Theoretical principles for designing fluorescent rhodopsins: Electrostatic control of excited-state pathways

Microbial rhodopsins are widely used in optogenetics as light-driven actuators and genetically encoded voltage indicators. However, most rhodopsins exhibit extremely weak fluorescence due to rapid nonradiative relaxation of the retinal chromophore on the first excited-state potential-energy surface. Understanding the molecular origin of this behavior is therefore essential for the rational design of the brighter rhodopsin-based fluorophores. This review summarizes recent experimental and computational studies that establish electrostatic control of excited-state pathways as the central mechanism governing fluorescence in microbial rhodopsins. Following photoexcitation, the retinal chromophore relaxes from the Franck–Condon region toward a fluorescent state (FS) and subsequently toward a twisted intramolecular diradical intermediate (TIDIR) configuration located near the S1/S0 conical intersection. Fluorescence efficiency is therefore governed by the S1 isomerization barrier separating the FS from the TIDIR decay region.
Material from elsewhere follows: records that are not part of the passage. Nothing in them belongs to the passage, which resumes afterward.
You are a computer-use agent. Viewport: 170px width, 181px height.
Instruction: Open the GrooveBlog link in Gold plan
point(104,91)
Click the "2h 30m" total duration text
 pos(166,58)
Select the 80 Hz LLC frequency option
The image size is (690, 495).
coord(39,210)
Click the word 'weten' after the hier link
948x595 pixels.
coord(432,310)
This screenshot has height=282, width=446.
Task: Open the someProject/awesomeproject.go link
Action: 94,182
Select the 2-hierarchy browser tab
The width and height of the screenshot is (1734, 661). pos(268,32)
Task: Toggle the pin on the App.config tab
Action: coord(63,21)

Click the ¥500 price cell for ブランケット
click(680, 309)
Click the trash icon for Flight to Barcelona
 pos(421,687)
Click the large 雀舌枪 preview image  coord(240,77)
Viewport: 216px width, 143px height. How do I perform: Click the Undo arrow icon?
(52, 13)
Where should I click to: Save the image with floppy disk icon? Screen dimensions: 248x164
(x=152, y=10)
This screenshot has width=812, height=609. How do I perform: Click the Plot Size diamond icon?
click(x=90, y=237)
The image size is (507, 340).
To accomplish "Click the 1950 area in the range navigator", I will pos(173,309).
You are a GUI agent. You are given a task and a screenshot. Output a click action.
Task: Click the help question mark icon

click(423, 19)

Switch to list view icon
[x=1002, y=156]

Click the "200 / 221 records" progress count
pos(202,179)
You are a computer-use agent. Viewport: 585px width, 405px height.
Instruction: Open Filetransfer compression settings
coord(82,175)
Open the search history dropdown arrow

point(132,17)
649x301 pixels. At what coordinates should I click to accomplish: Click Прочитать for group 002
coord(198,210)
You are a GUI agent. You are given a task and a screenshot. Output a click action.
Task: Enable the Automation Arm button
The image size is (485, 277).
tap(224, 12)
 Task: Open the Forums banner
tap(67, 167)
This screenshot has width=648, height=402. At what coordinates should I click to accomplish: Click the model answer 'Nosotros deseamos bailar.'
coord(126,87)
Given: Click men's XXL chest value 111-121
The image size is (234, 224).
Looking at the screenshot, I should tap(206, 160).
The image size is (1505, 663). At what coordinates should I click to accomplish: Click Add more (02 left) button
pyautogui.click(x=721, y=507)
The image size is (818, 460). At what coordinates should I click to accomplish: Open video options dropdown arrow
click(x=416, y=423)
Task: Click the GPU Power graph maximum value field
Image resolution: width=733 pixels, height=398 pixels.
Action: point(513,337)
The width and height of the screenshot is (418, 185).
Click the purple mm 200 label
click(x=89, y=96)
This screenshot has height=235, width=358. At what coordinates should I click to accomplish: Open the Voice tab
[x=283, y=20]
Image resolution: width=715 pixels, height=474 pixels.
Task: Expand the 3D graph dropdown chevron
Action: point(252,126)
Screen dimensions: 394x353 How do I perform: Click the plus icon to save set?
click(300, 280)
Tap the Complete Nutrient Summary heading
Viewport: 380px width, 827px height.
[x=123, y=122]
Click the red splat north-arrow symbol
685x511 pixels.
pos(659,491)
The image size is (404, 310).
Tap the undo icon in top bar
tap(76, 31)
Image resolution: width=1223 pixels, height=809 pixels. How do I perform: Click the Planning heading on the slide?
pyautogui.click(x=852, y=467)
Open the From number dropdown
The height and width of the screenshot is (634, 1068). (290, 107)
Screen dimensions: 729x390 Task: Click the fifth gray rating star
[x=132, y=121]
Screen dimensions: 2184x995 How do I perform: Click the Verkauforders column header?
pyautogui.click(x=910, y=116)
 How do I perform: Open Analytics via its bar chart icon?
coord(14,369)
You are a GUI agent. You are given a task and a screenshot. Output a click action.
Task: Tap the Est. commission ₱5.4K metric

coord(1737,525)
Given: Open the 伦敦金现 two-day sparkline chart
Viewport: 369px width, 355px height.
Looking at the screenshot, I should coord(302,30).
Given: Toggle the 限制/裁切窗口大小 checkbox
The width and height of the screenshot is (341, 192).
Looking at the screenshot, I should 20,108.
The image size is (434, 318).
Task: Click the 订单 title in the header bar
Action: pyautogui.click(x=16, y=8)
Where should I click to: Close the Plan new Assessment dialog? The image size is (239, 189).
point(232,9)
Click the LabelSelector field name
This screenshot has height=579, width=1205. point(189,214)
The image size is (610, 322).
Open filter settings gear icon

We discuss how this barrier can be modulated through three physically well-defined parameters: protonation of Schiff-base counterions, retinal isomeric composition, and mutation-induced redistribution of electric fields within the chromophore cavity. The unusual photophysical behavior of Neorhodopsin provides direct experimental validation of this electrostatic framework, while automated quantum mechanics/molecular mechanics strategies such as the automated rhodopsin modeling protocol demonstrate how these principles can guide the discovery of new fluorescent variants. Taken together, these results identify electrostatic control of the S1 isomerization barrier as a general design principle for engineering bright near-infrared rhodopsin fluorophores for optogenetic imaging.